Pants down, hands up
Cops: Hub lawyer busted with Mass and Cass prostitute
A big-time Boston attorney who once enforced the law is accused of breaking it this week when he allegedly was caught literally with his pants down on Methadone Mile with a prostitute — and then asking for “lenience and consideration” after the $40 sex act.
Bruce Singal, 73, allegedly told cops that he was a lawyer — but couldn’t get out of the arrest, according to the police narrative.
He ultimately asked to speak to a police supervisor, according to the police report — but when he further asked for “lenience and consideration,” he ended up just being chastened by police officers, who “reiterated the severity of the issue that has plagued not only this immediate area but the effect it has on victims nationwide.”
According to the police documents, cops trying to cut down on the common practice of prostitution at Mass and Cass were surveilling on Wednesday evening shortly before 7 p.m. an area where the sex workers — many of whom are thought to be trafficked — meet johns.
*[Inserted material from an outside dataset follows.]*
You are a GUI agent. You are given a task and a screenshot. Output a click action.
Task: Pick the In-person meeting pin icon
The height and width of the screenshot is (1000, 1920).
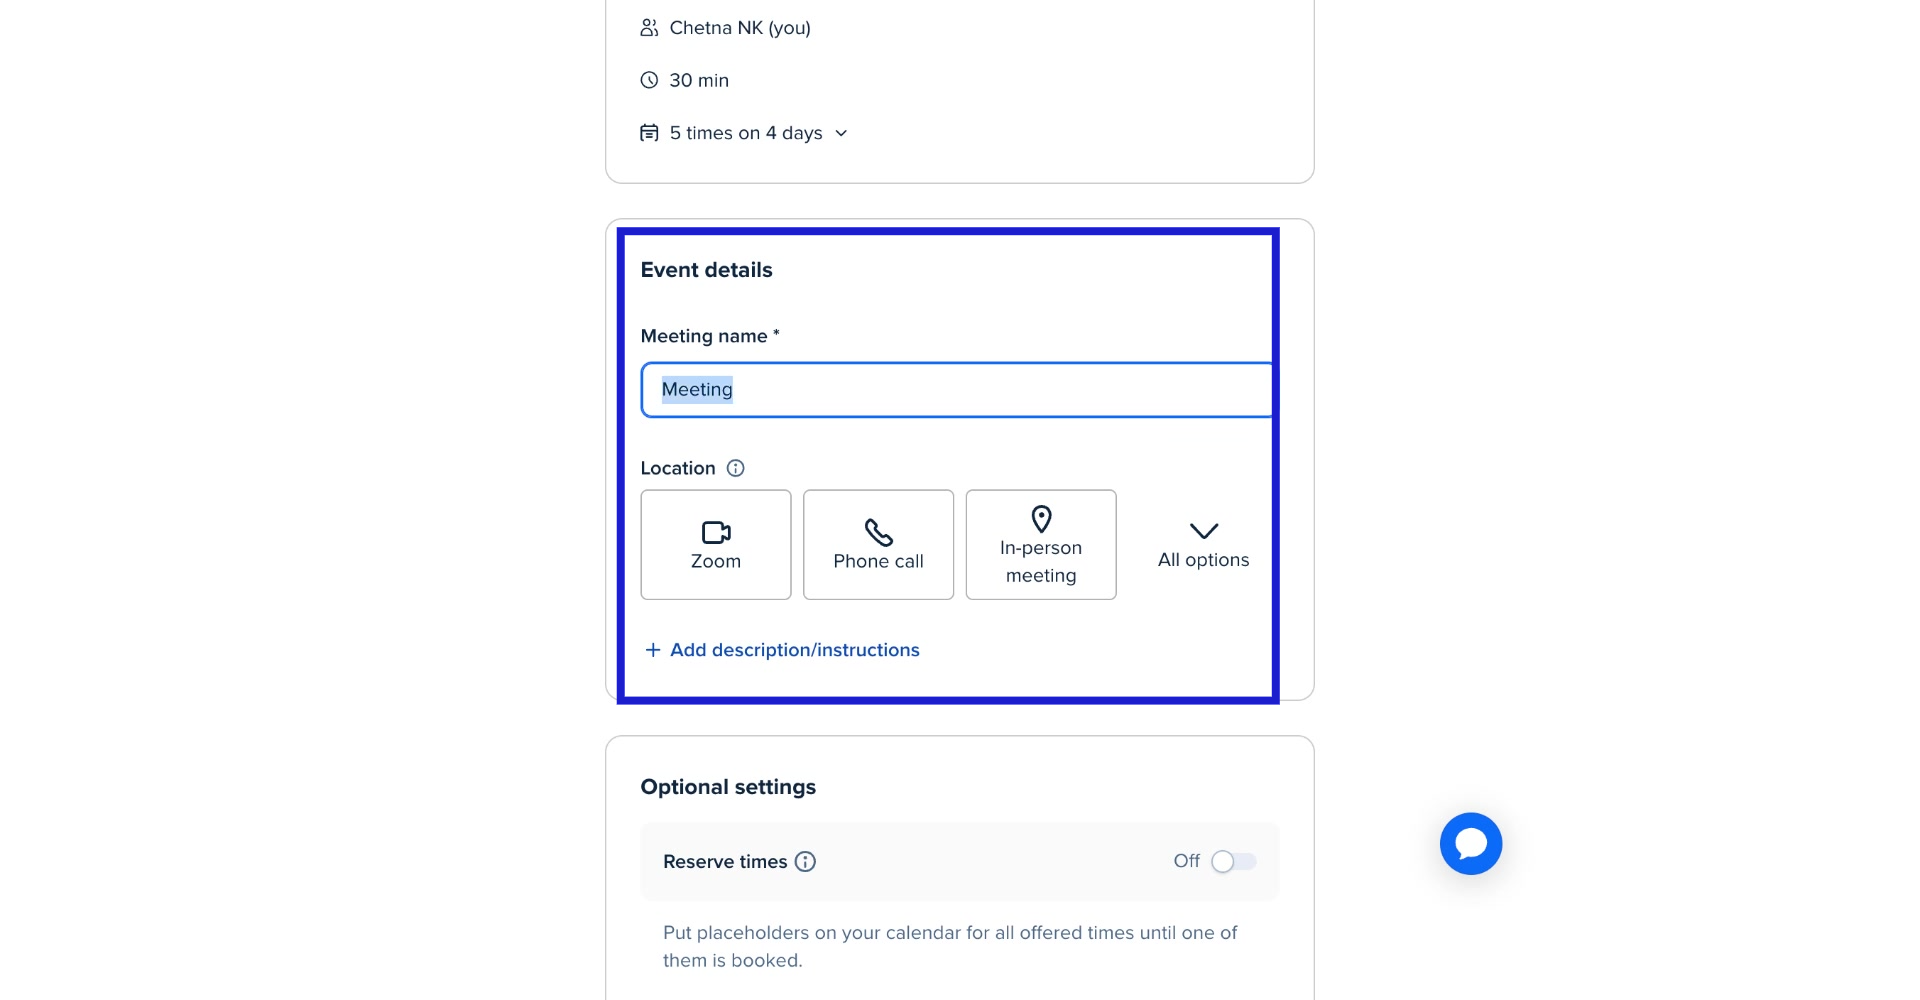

The cops saw a woman “known to the commonwealth” meet a man on Allerton Street in the troubled neighborhood where drug use and dealing abound.
The woman hopped into a 2019 Infiniti sedan and the cops followed it to the South Bay shopping center parking garage, where the car stopped, according to the report, even though “the garage was busy with both pedestrian and vehicle traffic.”
“As (a cop, name redacted) approached the vehicle he could clearly observe through the unobstructed vehicle windows the female in the front seat who was leaning over to the drivers lap area with her head moving in a upward and downward motion,” the police wrote.
Police walked over to the car, where they found the man, who they soon identified as Singal, with his pants “down around his mid thighs,” otherwise exposed, according to documents.
The woman told police he paid her $40 for the “commercial sex,” the report states. She was not arrested, but taken in to be connected with services.
“Mr. Singal stated that he understood and repeatedly asked for lenience and consideration,” police wrote of the lawyer from Newton as cops confronted him. “Mr. Singal stated that he is an Attorney and that he understood the significance or our efforts to combat such activity.”
That’s when Singal asked for a supervisor — and asked that commanding officer for leniency, too. He didn’t get any, per the report.
Authorities confirmed that this Singal was in fact the Hinckley Allen litigation partner. He was arraigned Thursday at district court in Roxbury, where he’s next due to appear May 19. His arrest was first reported by the blog Live Boston 617.
The law firm Hinckley Allen — which by strange coincidence was in the news this week for authoring the bombshell report alleging nightmarishly bad conditions at the Mission Hill Pilot K-8 School — didn’t respond to a request for comment. A message left on the cellphone listed for Singal on the company site similarly went unreturned.
Singal over the past few years has been a high-profile defense attorney. His photo outside of the federal courthouse made the papers the most in the mid-2010s, when he represented former New England Compounding Center chief Barry Cadden in the tainted-steroid fiasco.
Across his career he’s worked as an assistant U.S. attorney in the 1980s, assistant state attorney general in the 1970s and, per his law firm bio, at one point a Boston College Law professor. He’s not currently listed in the faculty directory for the law school.